WORK TO BE COMPLETED: After counting the lines below that hold the word "view", reply with the count and nothing else.

Stored entries
________________
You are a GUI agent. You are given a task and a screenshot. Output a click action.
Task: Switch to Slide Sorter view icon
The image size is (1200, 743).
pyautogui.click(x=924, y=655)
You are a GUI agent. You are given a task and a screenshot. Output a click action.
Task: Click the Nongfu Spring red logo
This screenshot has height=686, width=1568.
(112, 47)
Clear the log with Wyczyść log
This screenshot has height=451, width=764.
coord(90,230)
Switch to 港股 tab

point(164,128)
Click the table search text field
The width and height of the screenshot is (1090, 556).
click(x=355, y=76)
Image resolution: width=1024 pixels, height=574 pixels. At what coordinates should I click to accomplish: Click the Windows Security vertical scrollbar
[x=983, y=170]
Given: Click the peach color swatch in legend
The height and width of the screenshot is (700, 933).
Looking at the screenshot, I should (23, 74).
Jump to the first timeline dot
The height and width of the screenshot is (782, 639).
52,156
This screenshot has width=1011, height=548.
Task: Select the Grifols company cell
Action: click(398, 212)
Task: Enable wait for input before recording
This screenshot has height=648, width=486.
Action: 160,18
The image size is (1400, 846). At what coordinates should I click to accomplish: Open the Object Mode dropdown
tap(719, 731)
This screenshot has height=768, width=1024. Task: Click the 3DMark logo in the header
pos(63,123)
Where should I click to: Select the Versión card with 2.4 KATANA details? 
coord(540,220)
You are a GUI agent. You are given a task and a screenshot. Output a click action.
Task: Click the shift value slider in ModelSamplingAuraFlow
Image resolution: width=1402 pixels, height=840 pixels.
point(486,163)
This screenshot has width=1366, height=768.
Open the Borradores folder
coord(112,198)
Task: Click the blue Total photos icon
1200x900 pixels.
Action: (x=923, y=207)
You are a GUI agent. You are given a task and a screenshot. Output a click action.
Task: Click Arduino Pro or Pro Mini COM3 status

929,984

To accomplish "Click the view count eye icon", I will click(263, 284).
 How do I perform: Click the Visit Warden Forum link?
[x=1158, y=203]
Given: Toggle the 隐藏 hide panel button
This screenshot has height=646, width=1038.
________________
ANSWER FOR THIS EXERCISE: 2